Nigeria’s central bank kept its benchmark interest rate on hold at 13 percent on Tuesday but loosened monetary policy by cutting banks’ cash reserve ratio to 25 percent to ease liquidity shortages.
The central bank had acted to ease liquidity shortages after authorities forced commercial banks to move government revenue to a Treasury Single Account (TSA) at the central bank, part of a drive to fight corruption.
Yields on Nigerian debt, which had risen to 17 percent after JP Morgan said two weeks ago it would to remove Nigerian bonds from a key emerging markets index by October, slipped below 15 percent.

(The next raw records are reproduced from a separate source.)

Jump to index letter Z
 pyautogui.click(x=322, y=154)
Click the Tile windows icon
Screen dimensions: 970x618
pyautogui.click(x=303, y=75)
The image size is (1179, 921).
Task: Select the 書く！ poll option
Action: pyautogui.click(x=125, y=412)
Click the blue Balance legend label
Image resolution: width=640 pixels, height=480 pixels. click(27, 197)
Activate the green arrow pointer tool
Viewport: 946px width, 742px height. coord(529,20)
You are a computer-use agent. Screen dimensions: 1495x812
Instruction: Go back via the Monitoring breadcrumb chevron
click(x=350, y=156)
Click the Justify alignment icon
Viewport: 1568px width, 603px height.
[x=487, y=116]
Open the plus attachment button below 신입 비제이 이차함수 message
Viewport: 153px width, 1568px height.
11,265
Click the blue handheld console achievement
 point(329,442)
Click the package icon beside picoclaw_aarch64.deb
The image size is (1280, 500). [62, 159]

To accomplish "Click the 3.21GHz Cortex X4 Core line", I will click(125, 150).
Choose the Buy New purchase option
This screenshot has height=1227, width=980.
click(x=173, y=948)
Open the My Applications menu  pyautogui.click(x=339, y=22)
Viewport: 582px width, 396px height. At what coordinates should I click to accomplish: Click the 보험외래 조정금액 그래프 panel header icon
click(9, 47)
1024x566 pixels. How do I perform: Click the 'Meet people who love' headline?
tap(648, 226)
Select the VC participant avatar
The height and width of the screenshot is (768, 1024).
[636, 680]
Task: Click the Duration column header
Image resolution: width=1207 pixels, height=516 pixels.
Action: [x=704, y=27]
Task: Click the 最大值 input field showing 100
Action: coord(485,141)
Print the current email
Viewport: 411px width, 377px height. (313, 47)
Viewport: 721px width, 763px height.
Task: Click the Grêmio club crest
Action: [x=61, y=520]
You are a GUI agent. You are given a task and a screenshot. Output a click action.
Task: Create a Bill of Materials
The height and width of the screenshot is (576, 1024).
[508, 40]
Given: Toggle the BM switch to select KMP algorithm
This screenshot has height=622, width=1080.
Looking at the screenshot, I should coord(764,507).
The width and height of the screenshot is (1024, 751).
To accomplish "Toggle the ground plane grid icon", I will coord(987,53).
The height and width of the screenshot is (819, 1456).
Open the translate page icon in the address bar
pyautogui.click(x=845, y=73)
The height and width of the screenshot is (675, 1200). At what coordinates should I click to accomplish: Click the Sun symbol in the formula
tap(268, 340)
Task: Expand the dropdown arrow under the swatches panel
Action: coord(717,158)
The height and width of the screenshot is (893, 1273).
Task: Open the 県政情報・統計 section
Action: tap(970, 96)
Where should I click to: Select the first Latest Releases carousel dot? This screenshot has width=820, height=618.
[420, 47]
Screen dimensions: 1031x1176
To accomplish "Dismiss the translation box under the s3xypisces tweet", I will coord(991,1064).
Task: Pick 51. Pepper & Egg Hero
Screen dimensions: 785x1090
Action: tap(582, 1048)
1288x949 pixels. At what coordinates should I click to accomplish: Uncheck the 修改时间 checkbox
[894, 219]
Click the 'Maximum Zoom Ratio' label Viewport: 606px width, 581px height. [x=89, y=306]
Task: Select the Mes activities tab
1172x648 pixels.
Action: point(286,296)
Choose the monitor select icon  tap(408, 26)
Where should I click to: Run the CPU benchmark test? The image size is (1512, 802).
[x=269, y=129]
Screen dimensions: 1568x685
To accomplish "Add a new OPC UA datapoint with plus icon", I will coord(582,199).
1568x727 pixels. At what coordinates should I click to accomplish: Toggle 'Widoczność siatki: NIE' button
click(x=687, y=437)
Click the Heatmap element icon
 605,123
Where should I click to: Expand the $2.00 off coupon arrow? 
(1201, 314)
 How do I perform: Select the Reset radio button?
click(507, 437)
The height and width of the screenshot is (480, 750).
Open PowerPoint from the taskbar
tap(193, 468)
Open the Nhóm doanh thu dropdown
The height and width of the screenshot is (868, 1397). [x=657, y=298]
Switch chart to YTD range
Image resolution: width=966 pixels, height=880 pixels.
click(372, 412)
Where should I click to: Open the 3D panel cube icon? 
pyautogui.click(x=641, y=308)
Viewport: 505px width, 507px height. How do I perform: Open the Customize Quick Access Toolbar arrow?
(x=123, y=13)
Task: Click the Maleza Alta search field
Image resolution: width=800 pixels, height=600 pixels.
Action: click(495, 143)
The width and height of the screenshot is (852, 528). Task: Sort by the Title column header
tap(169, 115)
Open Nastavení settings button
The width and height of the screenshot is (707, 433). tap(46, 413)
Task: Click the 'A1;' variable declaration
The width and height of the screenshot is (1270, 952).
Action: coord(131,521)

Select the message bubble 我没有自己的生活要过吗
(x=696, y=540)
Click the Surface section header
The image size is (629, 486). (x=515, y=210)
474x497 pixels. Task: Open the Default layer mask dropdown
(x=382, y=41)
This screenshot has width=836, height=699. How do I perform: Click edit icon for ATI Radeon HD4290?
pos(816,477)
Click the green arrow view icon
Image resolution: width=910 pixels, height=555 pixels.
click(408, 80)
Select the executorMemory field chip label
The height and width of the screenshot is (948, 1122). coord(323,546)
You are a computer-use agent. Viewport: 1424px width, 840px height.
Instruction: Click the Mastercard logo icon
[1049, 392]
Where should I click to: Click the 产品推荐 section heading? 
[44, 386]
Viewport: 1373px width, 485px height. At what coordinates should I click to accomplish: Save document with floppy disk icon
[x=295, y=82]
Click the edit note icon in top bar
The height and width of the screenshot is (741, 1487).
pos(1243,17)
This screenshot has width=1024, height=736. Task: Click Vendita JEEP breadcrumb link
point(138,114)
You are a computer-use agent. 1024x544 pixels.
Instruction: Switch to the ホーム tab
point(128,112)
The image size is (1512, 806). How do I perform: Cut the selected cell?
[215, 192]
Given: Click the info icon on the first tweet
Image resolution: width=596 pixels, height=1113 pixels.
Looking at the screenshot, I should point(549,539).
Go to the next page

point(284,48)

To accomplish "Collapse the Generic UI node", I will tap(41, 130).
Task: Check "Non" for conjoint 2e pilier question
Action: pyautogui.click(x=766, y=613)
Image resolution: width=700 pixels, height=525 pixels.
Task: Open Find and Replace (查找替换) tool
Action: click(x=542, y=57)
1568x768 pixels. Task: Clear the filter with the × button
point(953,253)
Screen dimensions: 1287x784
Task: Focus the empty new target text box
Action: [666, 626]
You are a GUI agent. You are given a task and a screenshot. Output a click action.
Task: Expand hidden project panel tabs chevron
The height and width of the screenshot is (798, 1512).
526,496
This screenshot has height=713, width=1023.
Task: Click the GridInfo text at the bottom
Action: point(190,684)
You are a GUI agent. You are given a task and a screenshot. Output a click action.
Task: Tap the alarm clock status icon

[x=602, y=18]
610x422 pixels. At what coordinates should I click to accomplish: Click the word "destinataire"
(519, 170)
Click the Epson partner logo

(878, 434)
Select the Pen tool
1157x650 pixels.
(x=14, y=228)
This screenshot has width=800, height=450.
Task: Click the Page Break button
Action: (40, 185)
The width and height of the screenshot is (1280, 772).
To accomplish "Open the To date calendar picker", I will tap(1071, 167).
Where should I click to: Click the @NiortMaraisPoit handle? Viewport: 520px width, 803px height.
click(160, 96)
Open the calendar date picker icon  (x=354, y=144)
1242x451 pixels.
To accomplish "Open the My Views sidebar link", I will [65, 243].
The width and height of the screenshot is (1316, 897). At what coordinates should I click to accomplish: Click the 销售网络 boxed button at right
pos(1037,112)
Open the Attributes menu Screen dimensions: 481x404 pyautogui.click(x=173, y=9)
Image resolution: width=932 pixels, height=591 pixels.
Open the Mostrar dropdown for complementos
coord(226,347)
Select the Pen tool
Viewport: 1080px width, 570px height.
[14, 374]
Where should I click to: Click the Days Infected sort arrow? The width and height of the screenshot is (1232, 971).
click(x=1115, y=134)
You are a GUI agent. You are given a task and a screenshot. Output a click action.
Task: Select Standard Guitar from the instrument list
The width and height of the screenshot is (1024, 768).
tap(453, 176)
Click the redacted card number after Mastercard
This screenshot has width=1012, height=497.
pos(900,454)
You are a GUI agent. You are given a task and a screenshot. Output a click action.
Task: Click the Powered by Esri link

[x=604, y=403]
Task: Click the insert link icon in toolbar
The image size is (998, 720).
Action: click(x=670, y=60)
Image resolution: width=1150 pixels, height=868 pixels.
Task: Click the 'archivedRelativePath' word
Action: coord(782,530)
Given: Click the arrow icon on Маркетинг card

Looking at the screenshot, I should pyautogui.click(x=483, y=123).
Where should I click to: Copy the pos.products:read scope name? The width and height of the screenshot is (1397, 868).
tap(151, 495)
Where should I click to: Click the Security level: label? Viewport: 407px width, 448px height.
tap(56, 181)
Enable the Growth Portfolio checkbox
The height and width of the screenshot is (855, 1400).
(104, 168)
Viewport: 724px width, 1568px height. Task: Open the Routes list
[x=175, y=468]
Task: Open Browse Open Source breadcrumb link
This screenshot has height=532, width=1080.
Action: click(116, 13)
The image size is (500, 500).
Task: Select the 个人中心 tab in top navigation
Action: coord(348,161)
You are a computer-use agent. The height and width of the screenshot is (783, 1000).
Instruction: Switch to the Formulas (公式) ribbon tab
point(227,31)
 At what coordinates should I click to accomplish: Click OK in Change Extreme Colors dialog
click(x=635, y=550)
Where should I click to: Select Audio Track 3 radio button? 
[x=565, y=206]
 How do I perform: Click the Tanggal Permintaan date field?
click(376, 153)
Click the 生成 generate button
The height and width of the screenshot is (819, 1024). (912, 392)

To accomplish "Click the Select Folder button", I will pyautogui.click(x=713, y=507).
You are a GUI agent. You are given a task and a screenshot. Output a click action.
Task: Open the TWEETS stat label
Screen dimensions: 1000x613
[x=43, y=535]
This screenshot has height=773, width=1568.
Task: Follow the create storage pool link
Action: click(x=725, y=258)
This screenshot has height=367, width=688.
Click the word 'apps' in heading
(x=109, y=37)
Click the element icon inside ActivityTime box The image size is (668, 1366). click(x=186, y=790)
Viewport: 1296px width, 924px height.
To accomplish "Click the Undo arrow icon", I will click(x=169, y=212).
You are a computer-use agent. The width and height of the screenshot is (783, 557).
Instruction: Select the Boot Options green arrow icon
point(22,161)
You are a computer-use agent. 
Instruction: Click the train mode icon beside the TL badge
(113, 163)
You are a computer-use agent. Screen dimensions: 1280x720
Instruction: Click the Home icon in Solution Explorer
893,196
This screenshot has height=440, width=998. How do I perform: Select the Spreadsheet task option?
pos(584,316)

The benchmark 2024 bond was quoted at 14.93 percent on Wednesday, down from 15.15 percent on Tuesday before the central bank’s move. The 2020 paper was trading at 14.99 percent against 15.18 percent closed on Tuesday, while the longest tenor 2034 was quoted at 14.99 percent from 15.16 percent.
But at the same time overnight lending rates were quoted at between 30-50 percent from 15.5 percent the previous day, banking sources and traders said.
Traders said there was a liquidity deficit of about 110 billion naira on Wednesday but banks were holding off deals until an expected injection of cash when the new cash reserve requirement (CRR) would show its effect.
“No one is borrowing at such a high rate for now, most fund takers are quoting between 8-9 percent for overnight because of the expectation of an increase in liquidity,” another dealer said.
Some analysts have put the amount sucked out of the banking system at around 1.2 trillion naira or 10 percent of deposits but Bismarck Rewane, chief executive of Lagos-based consultancy Financial Derivatives, said outflows were in the range of 250 billion naira.
Central bank governor Godwin Emefiele declined on Tuesday to specify the amount transferred, saying only people should not believe estimates quoted in newspapers.